-- START OF EXERCISE MATERIALS --

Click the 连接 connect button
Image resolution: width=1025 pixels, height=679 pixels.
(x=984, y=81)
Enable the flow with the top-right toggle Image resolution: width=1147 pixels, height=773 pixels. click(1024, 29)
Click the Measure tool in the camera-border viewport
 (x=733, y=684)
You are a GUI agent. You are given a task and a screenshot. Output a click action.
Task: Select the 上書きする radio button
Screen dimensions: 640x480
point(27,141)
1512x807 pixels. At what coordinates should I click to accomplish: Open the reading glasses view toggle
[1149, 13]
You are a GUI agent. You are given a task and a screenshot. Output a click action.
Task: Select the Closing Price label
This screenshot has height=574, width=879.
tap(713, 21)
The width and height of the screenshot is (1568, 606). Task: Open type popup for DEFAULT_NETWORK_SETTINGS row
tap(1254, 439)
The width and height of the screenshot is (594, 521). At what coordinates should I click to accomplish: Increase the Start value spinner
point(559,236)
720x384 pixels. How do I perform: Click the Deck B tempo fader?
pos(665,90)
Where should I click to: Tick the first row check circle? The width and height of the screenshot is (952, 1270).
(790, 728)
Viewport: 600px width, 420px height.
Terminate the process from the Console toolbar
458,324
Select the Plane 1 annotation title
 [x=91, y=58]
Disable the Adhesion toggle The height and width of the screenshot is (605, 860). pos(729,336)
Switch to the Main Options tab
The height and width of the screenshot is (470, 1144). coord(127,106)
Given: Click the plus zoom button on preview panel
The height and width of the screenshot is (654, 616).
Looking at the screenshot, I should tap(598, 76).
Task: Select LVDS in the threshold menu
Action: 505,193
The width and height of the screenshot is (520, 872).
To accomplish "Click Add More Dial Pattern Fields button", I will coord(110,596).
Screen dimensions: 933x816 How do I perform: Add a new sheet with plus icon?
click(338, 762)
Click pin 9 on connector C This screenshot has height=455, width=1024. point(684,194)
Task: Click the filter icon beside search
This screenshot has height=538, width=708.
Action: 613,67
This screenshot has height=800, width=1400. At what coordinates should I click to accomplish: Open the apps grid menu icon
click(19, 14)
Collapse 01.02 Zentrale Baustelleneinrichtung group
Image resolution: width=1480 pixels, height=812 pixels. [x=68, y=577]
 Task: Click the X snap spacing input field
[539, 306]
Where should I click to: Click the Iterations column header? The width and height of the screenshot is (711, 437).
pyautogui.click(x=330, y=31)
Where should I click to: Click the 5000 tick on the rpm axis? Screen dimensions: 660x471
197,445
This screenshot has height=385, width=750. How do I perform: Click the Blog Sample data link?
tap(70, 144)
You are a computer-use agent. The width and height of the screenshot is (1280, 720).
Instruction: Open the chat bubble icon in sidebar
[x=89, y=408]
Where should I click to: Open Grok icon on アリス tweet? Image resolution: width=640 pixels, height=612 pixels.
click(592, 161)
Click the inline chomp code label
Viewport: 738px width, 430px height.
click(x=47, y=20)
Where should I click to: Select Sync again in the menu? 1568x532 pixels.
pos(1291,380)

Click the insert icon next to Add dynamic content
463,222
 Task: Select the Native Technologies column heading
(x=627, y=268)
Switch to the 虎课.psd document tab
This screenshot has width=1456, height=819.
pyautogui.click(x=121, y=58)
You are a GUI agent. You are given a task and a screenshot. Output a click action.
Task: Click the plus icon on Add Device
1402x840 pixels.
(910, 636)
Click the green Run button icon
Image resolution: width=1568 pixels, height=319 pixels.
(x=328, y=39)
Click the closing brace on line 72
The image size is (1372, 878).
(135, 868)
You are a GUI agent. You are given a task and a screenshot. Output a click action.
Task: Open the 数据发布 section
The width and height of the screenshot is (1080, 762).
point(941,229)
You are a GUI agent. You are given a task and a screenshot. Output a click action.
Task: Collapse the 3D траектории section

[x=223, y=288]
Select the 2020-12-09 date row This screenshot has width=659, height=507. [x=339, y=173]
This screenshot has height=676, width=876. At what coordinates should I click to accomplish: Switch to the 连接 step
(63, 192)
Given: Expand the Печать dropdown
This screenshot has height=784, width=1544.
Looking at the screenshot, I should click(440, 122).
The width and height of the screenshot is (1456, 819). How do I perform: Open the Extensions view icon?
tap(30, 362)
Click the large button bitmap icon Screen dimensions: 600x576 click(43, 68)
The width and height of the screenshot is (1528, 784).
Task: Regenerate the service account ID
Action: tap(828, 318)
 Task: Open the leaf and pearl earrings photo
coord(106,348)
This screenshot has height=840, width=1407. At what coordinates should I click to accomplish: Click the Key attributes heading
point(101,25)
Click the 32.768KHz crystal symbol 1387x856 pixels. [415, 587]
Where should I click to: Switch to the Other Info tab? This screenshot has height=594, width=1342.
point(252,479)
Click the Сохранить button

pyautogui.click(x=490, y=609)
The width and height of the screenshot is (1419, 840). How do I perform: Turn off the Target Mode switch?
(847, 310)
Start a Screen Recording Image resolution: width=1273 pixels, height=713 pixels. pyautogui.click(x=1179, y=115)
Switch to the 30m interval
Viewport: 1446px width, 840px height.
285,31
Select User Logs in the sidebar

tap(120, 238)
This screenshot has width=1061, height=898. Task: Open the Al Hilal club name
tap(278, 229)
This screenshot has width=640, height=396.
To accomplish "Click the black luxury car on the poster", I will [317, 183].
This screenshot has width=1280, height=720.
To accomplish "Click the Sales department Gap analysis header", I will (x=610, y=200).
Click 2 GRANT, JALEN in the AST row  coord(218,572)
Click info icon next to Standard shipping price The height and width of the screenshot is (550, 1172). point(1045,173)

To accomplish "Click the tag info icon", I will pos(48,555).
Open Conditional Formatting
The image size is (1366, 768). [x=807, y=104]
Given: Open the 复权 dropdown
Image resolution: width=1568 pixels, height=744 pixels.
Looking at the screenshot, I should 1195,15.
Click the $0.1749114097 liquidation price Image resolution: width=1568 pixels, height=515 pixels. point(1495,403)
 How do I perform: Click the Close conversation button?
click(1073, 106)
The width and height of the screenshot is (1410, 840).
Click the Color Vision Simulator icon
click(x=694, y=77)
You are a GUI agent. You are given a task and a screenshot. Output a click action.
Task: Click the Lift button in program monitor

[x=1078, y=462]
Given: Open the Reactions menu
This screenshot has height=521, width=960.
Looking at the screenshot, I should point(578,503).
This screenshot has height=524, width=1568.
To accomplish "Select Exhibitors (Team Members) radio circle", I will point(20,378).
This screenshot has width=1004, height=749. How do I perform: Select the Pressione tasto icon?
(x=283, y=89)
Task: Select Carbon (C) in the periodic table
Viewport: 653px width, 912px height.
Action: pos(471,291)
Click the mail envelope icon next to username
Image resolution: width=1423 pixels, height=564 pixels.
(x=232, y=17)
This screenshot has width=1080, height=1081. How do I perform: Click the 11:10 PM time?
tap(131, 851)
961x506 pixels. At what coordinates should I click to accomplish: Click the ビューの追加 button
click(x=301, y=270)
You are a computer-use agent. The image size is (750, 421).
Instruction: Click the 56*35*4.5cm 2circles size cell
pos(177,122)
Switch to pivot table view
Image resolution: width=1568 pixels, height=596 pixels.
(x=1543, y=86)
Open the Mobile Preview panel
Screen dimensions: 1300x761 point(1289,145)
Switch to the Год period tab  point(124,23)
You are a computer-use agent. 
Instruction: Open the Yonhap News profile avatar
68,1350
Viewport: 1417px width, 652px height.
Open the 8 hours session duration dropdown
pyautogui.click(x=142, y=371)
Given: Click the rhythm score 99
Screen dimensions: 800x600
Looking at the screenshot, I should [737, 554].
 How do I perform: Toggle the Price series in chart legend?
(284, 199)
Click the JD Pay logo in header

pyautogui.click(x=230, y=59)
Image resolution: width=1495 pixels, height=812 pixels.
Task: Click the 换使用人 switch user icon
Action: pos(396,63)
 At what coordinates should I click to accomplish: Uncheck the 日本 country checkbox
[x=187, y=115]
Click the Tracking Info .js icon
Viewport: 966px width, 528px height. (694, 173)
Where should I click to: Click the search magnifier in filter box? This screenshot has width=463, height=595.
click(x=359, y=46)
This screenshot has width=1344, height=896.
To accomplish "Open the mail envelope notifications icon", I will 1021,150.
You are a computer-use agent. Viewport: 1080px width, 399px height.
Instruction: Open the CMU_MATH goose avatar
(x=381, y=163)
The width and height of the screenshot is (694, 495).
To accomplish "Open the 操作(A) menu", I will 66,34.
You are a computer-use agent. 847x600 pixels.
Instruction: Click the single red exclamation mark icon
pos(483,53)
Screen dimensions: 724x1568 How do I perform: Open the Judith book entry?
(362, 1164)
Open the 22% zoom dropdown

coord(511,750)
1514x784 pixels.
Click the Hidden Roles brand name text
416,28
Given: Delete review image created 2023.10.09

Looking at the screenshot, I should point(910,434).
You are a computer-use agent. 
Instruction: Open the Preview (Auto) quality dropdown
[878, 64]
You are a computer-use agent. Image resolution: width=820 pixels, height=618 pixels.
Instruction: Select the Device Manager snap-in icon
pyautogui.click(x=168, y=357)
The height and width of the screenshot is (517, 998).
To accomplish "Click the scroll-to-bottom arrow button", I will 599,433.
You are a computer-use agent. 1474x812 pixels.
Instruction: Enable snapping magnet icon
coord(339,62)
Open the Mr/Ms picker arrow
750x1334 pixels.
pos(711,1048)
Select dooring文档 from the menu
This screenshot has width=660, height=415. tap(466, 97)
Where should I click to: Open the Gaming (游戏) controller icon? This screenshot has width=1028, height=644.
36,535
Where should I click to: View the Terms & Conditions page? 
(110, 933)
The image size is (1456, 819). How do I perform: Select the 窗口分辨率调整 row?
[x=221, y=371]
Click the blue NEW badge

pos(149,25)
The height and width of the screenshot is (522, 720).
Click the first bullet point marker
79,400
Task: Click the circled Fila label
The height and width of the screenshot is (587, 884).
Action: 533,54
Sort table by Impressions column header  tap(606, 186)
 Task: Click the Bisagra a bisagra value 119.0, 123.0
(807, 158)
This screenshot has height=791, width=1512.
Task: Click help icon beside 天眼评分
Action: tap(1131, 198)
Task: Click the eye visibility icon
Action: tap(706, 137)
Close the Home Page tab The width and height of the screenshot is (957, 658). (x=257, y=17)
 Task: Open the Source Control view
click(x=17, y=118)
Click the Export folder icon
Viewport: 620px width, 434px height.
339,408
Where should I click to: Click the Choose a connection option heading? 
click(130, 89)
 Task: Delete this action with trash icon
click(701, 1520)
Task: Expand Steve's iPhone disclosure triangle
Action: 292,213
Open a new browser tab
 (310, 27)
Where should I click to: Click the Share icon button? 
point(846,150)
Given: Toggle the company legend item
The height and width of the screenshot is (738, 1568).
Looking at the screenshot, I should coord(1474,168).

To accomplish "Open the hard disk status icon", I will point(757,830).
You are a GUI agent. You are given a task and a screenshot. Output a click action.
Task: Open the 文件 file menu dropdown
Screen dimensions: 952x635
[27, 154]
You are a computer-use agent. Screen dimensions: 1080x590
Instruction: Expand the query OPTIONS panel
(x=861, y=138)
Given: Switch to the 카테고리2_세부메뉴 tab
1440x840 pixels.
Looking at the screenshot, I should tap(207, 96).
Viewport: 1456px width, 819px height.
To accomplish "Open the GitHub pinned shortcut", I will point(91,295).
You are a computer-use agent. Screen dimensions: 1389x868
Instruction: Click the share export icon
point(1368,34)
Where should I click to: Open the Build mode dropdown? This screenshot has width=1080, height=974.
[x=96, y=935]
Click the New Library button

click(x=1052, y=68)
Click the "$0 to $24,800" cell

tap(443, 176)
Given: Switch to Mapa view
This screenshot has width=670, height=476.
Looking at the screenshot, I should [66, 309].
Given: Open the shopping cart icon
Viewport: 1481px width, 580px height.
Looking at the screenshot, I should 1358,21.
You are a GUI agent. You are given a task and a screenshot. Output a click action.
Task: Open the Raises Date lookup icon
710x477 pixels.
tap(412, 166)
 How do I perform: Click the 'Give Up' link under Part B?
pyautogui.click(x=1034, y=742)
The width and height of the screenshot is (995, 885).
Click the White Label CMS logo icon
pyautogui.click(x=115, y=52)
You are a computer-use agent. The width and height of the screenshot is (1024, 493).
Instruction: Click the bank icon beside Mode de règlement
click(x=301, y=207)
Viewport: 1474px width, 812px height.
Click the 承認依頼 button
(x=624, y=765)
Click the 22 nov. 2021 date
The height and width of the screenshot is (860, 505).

-- END OF EXERCISE MATERIALS --

Reproduce the listing from the line with "Task: Click the filter icon beside search" up to and including the line with "pyautogui.click(x=330, y=31)", changing "Iterations" to "Epochs" and keeping everything else the same.

Task: Click the filter icon beside search
This screenshot has height=538, width=708.
Action: 613,67
This screenshot has height=800, width=1400. At what coordinates should I click to accomplish: Open the apps grid menu icon
click(19, 14)
Collapse 01.02 Zentrale Baustelleneinrichtung group
Image resolution: width=1480 pixels, height=812 pixels. [x=68, y=577]
 Task: Click the X snap spacing input field
[539, 306]
Where should I click to: Click the Epochs column header? The width and height of the screenshot is (711, 437).
pyautogui.click(x=330, y=31)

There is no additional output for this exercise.